## Task prompt
Output, without alteration, the first line of the entries and each line after it, stopping with the line that contains "Given: Click the teacher".

## Dataset excerpts
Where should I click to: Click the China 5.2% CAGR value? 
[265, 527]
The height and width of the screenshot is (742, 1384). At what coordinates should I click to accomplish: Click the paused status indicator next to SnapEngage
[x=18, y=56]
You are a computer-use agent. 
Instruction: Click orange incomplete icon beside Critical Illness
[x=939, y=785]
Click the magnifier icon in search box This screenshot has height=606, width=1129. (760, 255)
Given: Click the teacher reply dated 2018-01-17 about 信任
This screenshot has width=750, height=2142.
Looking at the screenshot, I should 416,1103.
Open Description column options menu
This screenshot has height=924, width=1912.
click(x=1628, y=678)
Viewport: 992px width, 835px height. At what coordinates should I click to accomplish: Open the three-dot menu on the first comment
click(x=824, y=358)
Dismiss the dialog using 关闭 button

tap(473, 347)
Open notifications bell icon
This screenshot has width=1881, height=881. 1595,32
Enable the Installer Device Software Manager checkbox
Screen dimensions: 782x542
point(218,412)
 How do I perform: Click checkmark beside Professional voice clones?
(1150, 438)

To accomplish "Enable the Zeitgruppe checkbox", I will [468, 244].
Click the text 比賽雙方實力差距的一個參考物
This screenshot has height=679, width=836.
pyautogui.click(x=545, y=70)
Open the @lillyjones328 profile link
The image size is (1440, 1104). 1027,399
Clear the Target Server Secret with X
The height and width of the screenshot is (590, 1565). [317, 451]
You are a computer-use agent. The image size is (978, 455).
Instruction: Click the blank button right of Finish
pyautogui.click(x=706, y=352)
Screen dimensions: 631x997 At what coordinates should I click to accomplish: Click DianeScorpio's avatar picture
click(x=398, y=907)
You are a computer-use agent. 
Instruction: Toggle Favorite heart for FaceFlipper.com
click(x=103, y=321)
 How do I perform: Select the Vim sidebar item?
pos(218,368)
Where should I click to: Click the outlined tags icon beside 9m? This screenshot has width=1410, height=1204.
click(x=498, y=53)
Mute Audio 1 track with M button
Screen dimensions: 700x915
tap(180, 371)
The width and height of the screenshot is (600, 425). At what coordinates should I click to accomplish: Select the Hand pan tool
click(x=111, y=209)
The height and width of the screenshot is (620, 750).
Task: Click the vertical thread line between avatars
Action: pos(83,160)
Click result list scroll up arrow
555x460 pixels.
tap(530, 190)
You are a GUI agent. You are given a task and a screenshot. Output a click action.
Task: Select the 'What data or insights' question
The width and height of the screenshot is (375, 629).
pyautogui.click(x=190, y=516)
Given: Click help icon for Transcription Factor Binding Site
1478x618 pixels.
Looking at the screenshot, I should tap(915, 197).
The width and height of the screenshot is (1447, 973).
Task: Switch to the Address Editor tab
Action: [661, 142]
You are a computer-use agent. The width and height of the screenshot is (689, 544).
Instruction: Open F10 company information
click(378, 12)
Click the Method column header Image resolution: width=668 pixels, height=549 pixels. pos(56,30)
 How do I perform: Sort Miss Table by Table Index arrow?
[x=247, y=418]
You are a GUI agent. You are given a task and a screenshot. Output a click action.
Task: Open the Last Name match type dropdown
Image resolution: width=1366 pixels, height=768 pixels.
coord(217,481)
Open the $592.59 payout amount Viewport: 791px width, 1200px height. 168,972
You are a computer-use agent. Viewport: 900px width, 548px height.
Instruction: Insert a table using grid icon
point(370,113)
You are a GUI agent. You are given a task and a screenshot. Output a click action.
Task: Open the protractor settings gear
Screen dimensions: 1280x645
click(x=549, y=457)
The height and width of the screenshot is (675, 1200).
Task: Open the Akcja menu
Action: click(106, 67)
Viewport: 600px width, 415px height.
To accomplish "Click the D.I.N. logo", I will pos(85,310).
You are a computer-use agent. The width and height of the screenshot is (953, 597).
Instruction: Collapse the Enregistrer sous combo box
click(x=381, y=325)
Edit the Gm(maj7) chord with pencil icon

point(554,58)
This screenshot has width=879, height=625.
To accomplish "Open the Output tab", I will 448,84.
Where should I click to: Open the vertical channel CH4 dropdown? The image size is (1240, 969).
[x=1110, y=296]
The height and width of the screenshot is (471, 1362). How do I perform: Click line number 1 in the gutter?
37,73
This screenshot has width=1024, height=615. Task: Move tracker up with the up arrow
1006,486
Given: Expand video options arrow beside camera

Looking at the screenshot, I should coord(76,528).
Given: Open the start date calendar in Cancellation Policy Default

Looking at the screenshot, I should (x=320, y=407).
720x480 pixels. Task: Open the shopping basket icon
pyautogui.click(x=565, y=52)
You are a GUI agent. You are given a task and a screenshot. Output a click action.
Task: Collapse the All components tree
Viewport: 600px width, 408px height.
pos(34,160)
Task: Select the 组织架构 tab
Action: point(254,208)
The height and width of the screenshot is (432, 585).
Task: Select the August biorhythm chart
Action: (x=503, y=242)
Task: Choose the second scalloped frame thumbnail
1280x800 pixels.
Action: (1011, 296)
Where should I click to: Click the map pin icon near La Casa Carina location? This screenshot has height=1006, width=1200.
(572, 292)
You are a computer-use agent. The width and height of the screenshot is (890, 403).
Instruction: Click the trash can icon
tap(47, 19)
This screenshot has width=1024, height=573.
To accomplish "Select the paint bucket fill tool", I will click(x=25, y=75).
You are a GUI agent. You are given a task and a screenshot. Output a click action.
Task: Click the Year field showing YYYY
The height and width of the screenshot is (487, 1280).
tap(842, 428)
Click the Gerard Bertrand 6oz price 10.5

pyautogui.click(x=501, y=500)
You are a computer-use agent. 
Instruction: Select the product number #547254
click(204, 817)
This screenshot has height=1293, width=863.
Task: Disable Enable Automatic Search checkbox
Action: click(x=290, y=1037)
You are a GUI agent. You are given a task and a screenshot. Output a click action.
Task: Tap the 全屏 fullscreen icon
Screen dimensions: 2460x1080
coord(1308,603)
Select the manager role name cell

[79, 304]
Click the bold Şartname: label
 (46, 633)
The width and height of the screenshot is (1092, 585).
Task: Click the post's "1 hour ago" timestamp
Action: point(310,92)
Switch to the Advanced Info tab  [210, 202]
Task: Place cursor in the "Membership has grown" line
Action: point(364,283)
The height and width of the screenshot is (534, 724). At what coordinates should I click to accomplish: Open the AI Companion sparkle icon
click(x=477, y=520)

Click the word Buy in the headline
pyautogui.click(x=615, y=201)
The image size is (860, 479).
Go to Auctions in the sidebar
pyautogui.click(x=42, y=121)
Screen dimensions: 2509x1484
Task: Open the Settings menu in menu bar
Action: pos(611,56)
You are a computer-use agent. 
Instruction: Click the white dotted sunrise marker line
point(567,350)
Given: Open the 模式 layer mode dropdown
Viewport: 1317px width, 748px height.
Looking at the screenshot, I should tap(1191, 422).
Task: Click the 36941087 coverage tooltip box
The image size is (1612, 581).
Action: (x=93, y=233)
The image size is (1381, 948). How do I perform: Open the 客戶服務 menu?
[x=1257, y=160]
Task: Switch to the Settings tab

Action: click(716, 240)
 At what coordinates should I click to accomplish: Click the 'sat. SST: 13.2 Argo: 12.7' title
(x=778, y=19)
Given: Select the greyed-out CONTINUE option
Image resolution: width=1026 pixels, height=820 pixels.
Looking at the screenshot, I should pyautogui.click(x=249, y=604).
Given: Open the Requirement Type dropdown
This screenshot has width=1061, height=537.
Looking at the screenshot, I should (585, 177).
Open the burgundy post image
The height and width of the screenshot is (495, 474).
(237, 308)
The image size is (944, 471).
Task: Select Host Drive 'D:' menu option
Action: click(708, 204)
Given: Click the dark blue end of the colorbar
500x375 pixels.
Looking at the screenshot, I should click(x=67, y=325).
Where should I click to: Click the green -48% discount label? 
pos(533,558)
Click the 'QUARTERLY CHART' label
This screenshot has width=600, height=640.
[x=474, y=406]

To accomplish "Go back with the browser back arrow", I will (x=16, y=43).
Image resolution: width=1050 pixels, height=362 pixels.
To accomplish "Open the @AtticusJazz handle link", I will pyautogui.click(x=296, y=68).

## Solution for this task
Where should I click to: Click the China 5.2% CAGR value? 
[265, 527]
The height and width of the screenshot is (742, 1384). At what coordinates should I click to accomplish: Click the paused status indicator next to SnapEngage
[x=18, y=56]
You are a computer-use agent. 
Instruction: Click orange incomplete icon beside Critical Illness
[x=939, y=785]
Click the magnifier icon in search box This screenshot has height=606, width=1129. (760, 255)
Given: Click the teacher reply dated 2018-01-17 about 信任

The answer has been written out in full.